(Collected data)
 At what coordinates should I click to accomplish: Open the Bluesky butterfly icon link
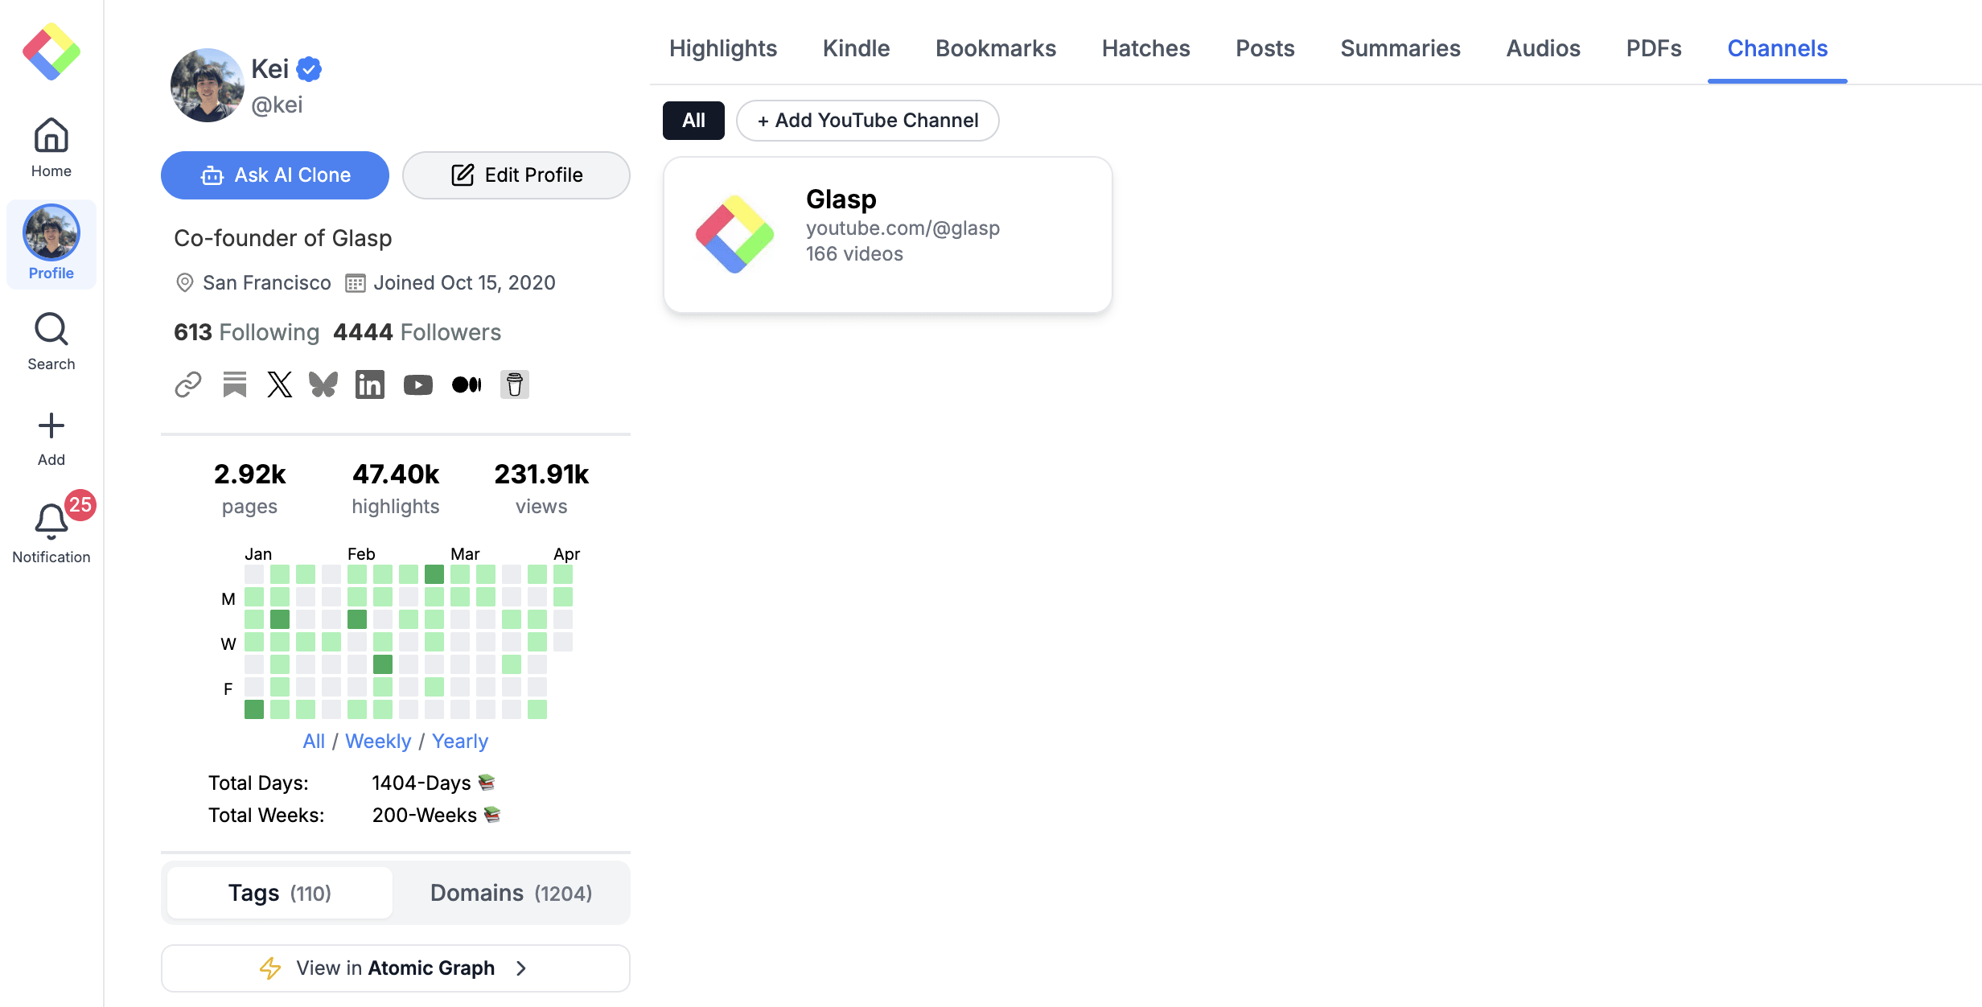pos(323,384)
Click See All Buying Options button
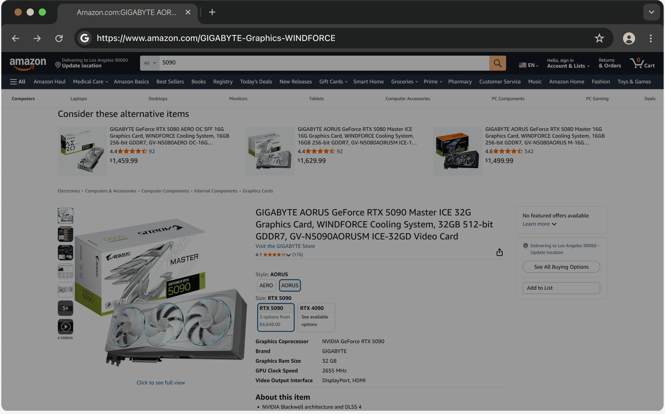The height and width of the screenshot is (414, 665). (561, 267)
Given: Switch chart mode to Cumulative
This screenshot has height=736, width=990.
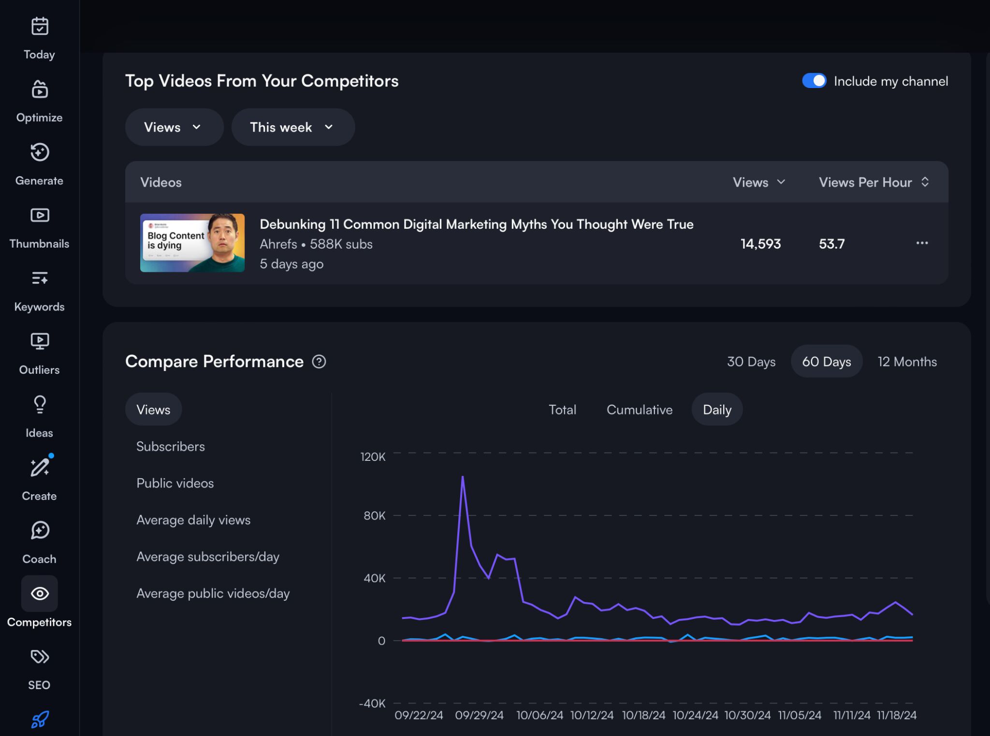Looking at the screenshot, I should [639, 410].
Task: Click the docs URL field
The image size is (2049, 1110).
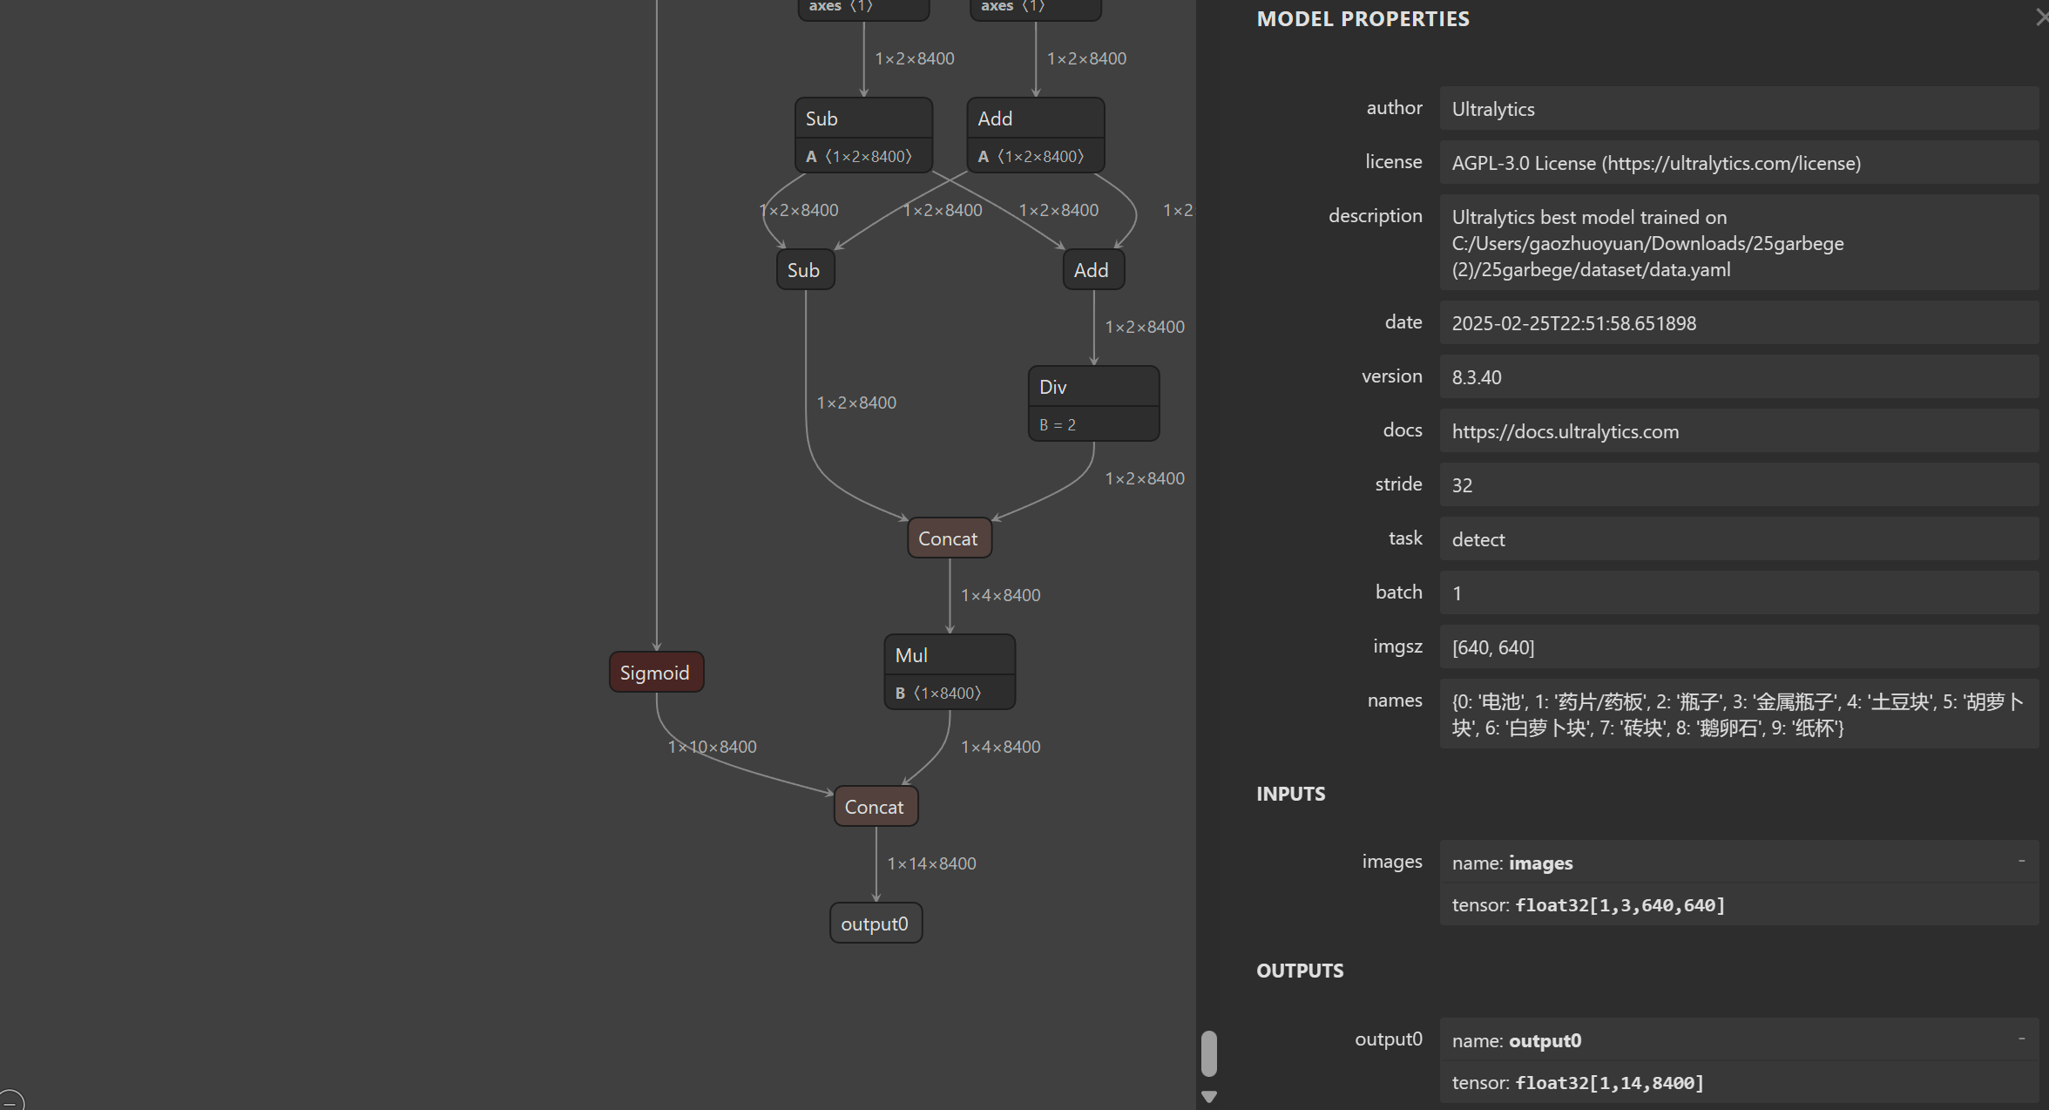Action: tap(1737, 431)
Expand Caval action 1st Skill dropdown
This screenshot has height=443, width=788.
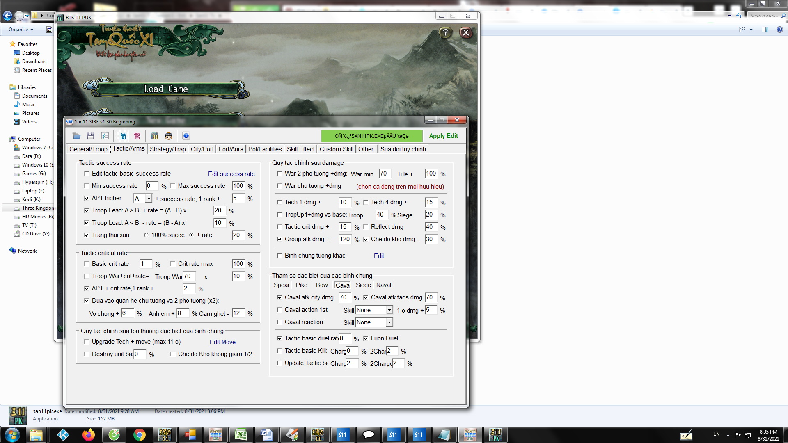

What this task involves
Set the pictures aside and reproduce the data above exactly.

Result of the exercise
 At what coordinates should I click to accomplish: Open the Bluesky butterfly icon link
pos(323,384)
Click See All Buying Options button
The height and width of the screenshot is (414, 665). (561, 267)
Given: Switch chart mode to Cumulative
This screenshot has height=736, width=990.
Looking at the screenshot, I should [639, 410].
Task: Click the docs URL field
The image size is (2049, 1110).
Action: tap(1737, 431)
Expand Caval action 1st Skill dropdown
This screenshot has height=443, width=788.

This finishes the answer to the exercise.